Mallik Thatipelli, MD, RVT, FSVM, FACPh, FACC and Sanjay Misra, MD*

pg. E27 - E30

__________________________

Introduction and Epidemiology

Isolated atherosclerotic involvement of the common femoral artery (CFA) and its bifurcation are rare and reports consisting large patient series are unavailable. The CFA is usually involved as a continuum with the atherosclerosis of the proximal (iliac) or distal (femoro-popliteal) arterial segments. CFA and its bifurcation are critical segments of the lower-limb arterial tree, exemplified by the development of acute and limb-threatening ischemia when it is occluded with a thrombotic or thrombo-embolic disease process. It is the only inflow artery of the lower limb supplying both the superficial and deep femoral arteries, thus explaining the acuity of clinical presentation when it is occluded. The CFA is the most common access site for all coronary and noncoronary diagnostic and interventional procedures and is also the preferential anastomotic site for supra- or infrainguinal bypass grafting. Hence, the CFA is commonly involved in iatrogenic complications including pseudoaneurysm, arteriovenous fistula (AVF), dissection, sutural aneurysm, infection, hematoma, and lymphocele.30–32

Clinical Presentation

The common femoral and bifurcation steno-occlusive diseases are predominantly atherosclerotic.

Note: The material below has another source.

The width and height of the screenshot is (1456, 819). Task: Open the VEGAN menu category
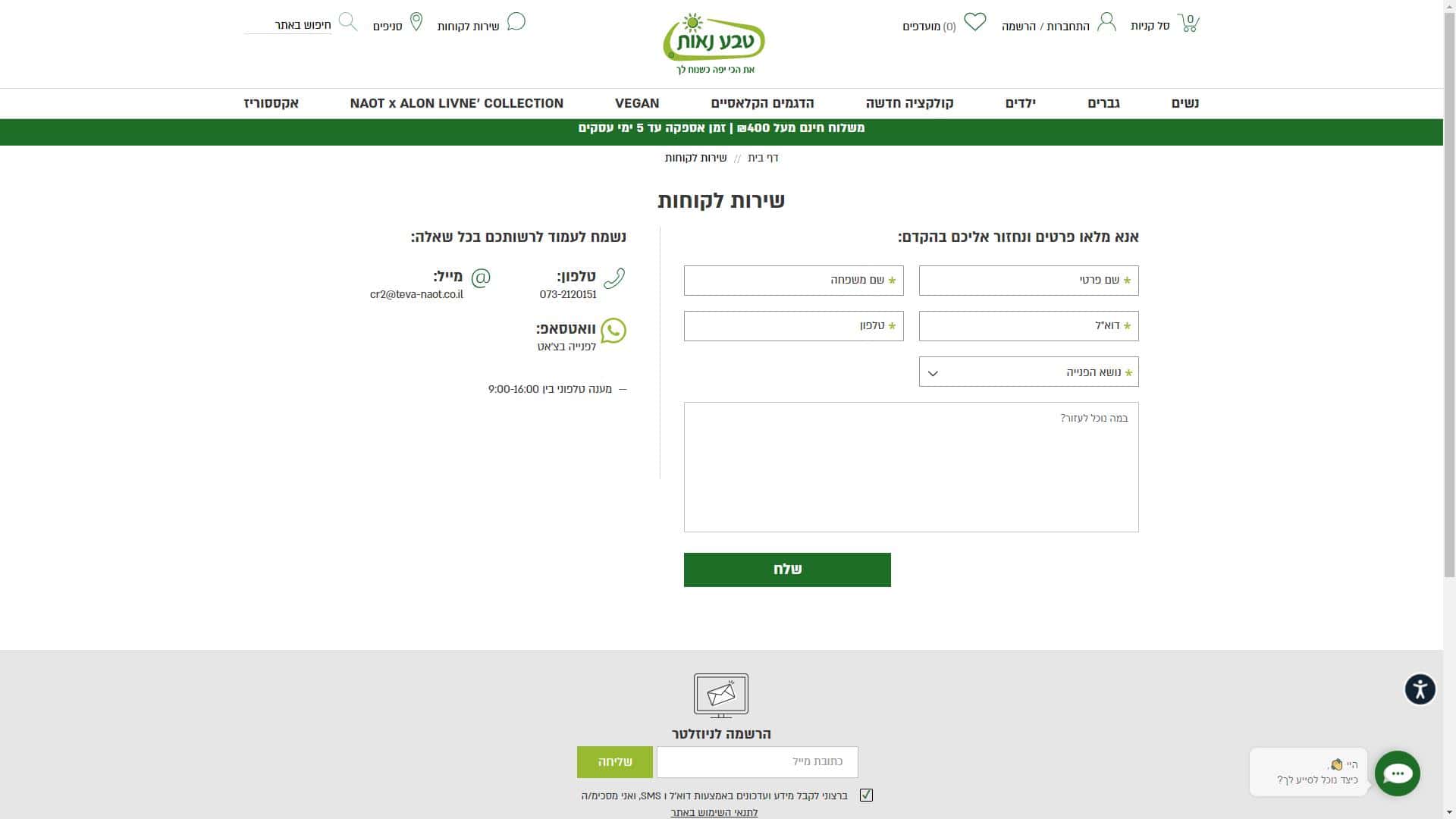click(x=636, y=103)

Patients usually present with life-style-limiting claudication or critical limb ischemia depending on the length of the stenosis, its chronicity, and the presence disease in the adjacent arterial segments. Iatrogenic arterial access complications such as pseudoaneurysm or AV fistula are usually symptomatic with pain, swelling, edema, tenderness, and ecchymosis. Very rarely, the common femoral AVF is large enough to cause hyperdynamic circulation precipitating high-output heart failure. Closure device-related complications can present acutely with symptoms of limb ischemia from femoral artery thrombosis, or chronically, with claudication or rest pain from focal stenosis or occlusion. Acute thrombo-embolism from the left ventricle or proximal aneurysms preferentially lodge at arterial bifurcation points and present with the clinical syndrome of acute limb ischemia; i.e., “pain, pallor, pulselessness, paresthesia, paralysis”. Post-operative complications such as hematoma, cellulitus, and abscess present with fever, erythema, tenderness, and signs of sepsis.

Diagnosis

History and clinical examination and vascular physiology studies such as ankle-brachial indices and Doppler waveforms are usually helpful in identifying and localizing hemodynamically significant stenosis of the common femoral artery and its bifurcation, though advanced vascular imaging studies are usually required to determine the extent and severity of disease and the appropriate patient management strategy. Vascular history includes the nature, severity, and duration of claudication, the presence of rest pain or ulceration, if any, and a detailed description of recent or remote surgical and percutaneous interventions. Patient history about the presence of concomitant cardiovascular risk factors and conditions such as atrial fibrillation, and aortic or iliac arterial aneurysms is helpful. Physical examination includes femoral pulse strength, presence/absence of thrill or bruit, pulsatile masses, groin swelling, and signs of infection or sepsis in cases of suspected infected grafts. A brief cardiovascular examination including heart rhythm, presence of pulsatile abdominal masses, and quality of pedal pulses is also useful.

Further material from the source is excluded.